Segment Start: Supplied entries
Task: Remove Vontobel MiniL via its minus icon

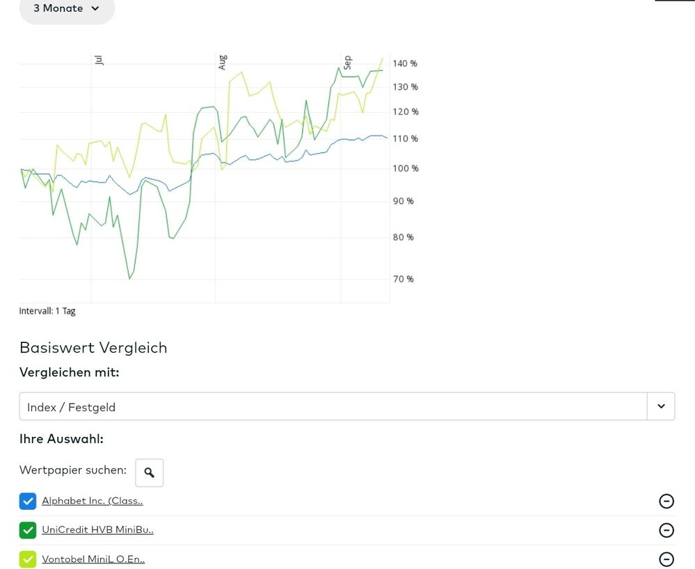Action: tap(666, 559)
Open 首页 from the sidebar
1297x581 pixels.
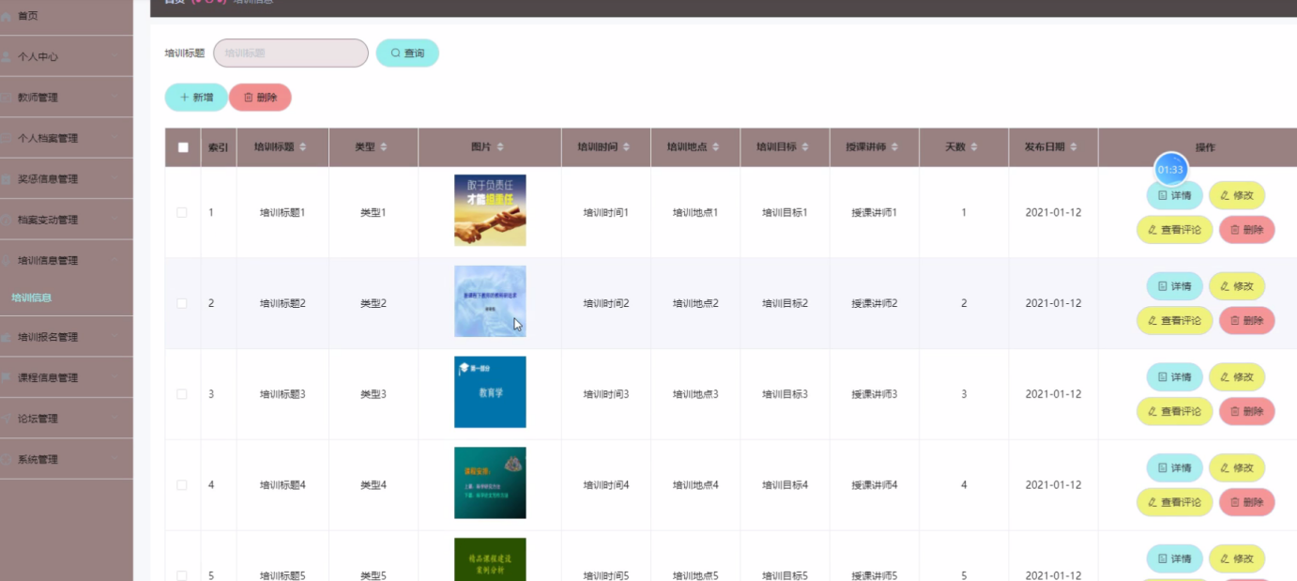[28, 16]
Segment End: Supplied entries
Segment Start: Supplied entries
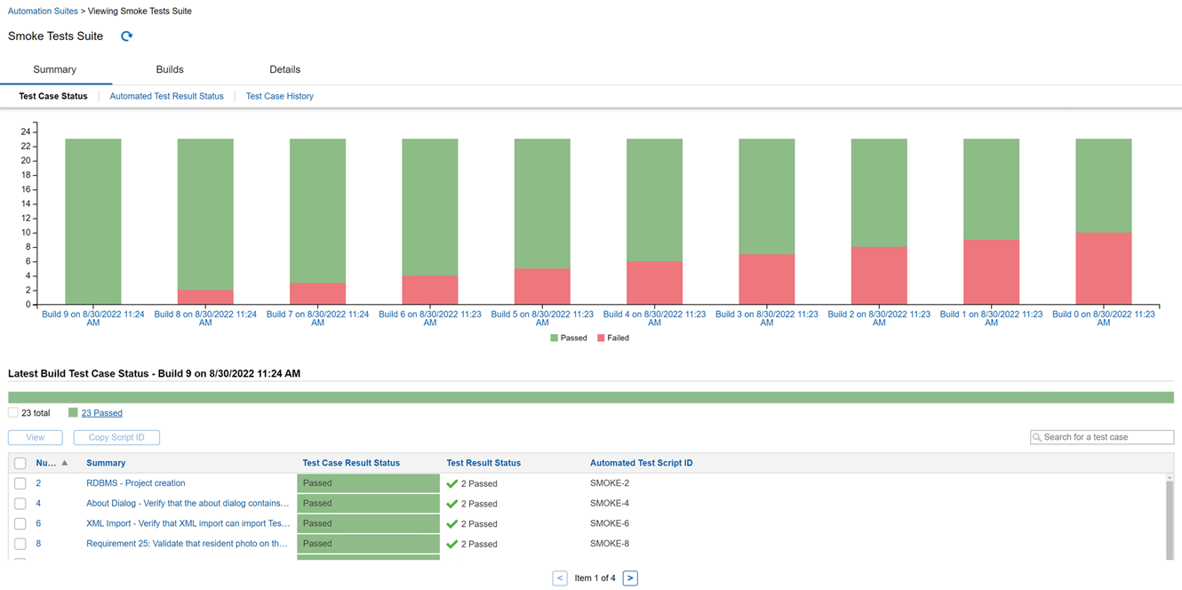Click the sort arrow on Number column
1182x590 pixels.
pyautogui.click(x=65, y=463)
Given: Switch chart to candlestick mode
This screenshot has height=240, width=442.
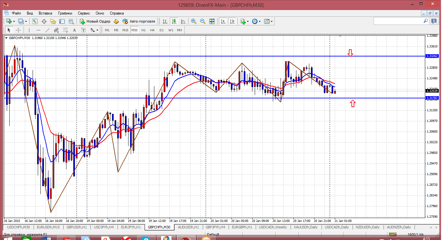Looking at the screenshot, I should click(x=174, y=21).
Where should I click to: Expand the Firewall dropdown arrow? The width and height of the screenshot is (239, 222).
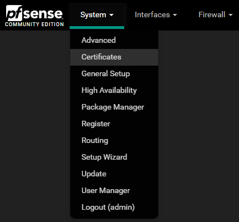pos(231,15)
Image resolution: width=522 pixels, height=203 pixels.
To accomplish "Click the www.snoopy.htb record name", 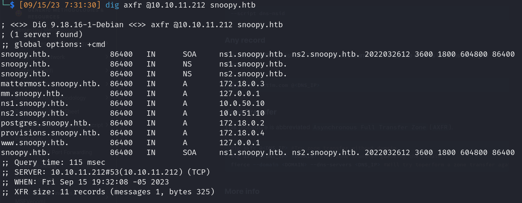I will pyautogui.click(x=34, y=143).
Segment End: Supplied entries
▶ Task prompt: Look above for the line with "This screenshot has height=240, width=442." and the line with "Image resolution: width=522"; set down those two lines and all lines between them exactly, without pictures and without anything else.

▶ Answer space:
This screenshot has height=240, width=442.
Looking at the screenshot, I should click(x=174, y=21).
Where should I click to: Expand the Firewall dropdown arrow? The width and height of the screenshot is (239, 222).
pos(231,15)
Image resolution: width=522 pixels, height=203 pixels.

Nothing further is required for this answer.